*Word and element locating data*:
..............................
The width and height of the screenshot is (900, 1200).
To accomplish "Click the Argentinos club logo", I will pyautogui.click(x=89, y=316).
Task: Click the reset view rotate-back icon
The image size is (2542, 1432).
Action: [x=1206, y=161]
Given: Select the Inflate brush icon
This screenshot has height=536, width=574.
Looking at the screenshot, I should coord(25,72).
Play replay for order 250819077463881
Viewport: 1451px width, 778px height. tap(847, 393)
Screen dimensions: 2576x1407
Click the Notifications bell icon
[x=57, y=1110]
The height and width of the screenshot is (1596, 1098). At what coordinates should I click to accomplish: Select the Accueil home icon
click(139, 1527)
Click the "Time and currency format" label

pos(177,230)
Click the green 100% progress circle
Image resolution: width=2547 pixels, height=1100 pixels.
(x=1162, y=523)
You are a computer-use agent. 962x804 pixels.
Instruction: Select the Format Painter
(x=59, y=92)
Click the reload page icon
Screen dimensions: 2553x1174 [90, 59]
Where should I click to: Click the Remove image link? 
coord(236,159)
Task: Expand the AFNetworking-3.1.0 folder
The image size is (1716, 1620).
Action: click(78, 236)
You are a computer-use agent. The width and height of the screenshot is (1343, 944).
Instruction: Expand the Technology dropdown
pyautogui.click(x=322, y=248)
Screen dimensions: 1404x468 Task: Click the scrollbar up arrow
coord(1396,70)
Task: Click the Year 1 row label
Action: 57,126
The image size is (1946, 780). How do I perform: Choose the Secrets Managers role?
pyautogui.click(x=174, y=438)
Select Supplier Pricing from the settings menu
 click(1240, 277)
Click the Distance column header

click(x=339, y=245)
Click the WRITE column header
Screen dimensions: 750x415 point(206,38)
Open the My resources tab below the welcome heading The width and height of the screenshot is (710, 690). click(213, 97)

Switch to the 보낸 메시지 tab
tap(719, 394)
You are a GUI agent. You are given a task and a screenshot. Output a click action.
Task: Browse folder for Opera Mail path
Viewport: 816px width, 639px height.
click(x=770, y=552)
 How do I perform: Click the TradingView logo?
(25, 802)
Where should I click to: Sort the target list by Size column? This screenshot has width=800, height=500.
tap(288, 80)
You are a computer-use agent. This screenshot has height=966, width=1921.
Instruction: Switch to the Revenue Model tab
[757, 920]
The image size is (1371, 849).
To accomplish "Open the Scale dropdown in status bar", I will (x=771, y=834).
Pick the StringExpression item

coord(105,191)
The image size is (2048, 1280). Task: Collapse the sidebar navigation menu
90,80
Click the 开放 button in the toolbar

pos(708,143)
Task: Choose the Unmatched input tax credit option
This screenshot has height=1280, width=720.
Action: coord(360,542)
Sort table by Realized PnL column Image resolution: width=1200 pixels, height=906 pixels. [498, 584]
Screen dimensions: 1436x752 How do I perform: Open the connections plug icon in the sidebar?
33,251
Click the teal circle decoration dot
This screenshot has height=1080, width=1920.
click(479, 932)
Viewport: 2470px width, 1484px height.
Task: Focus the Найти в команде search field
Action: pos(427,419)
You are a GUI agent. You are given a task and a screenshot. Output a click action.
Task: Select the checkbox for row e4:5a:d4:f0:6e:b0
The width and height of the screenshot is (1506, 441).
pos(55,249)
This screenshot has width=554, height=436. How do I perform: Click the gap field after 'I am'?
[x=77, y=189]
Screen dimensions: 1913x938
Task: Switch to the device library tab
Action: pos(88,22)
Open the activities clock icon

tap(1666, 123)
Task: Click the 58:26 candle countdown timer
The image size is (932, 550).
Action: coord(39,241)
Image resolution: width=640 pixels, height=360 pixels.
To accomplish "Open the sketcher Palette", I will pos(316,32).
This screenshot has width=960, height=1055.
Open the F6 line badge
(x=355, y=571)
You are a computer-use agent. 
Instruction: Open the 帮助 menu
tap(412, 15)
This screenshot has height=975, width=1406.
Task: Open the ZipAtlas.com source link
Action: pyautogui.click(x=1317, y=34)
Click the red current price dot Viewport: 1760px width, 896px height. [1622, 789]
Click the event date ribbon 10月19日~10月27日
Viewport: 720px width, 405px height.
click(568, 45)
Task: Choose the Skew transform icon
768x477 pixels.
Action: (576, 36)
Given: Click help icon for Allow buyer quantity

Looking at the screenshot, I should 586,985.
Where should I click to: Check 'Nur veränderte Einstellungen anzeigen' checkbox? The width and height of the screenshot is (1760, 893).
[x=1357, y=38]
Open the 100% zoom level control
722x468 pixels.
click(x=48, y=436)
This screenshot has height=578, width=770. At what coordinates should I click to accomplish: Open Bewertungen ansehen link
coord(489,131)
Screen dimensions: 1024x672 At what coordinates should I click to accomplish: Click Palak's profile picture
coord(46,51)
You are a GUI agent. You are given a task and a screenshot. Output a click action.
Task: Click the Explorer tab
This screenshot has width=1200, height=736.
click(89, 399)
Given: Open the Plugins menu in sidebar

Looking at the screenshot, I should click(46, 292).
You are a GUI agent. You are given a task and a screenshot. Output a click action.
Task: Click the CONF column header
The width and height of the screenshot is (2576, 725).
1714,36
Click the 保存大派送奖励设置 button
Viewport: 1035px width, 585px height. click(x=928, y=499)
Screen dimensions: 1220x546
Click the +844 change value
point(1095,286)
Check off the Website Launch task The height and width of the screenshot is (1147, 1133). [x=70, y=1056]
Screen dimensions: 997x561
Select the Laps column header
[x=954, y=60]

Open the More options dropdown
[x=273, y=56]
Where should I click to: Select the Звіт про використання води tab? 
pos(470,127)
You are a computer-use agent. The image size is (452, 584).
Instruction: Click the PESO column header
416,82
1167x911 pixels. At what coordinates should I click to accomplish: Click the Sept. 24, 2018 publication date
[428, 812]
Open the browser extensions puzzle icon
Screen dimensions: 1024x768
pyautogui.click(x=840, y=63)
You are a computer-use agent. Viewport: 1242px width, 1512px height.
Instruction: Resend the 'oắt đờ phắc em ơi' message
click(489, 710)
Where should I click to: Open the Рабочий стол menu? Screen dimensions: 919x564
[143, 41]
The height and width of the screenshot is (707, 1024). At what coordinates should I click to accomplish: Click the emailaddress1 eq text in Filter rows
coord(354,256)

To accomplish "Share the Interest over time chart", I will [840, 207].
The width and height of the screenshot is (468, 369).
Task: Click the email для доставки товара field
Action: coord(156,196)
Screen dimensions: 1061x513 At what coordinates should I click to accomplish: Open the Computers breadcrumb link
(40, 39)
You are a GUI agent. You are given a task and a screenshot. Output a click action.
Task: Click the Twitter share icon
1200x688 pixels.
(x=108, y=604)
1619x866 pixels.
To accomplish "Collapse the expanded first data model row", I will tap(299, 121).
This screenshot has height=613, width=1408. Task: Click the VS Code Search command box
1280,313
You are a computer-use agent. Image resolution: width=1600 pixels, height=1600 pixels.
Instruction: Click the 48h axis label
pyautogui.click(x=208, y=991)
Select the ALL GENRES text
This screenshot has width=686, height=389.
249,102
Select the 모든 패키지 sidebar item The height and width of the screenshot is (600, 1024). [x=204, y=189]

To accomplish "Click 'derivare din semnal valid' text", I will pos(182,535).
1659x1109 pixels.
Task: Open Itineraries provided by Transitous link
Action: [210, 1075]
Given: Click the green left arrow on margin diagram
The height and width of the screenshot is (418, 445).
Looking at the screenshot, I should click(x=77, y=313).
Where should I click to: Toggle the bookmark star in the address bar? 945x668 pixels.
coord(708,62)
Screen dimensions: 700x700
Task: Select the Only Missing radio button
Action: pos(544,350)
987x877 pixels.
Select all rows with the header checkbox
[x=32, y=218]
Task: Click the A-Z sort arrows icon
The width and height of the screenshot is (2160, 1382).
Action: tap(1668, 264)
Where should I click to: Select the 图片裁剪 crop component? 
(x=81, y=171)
..............................
*YOUR OBJECTIVE*:
Rewrite everything from the line containing "987x877 pixels." down to the end of the rows, changing "header checkbox" to "top checkbox" and leaving all else as it stands.

*RESPONSE*:
987x877 pixels.
Select all rows with the top checkbox
[x=32, y=218]
Task: Click the A-Z sort arrows icon
The width and height of the screenshot is (2160, 1382).
Action: tap(1668, 264)
Where should I click to: Select the 图片裁剪 crop component? 
(x=81, y=171)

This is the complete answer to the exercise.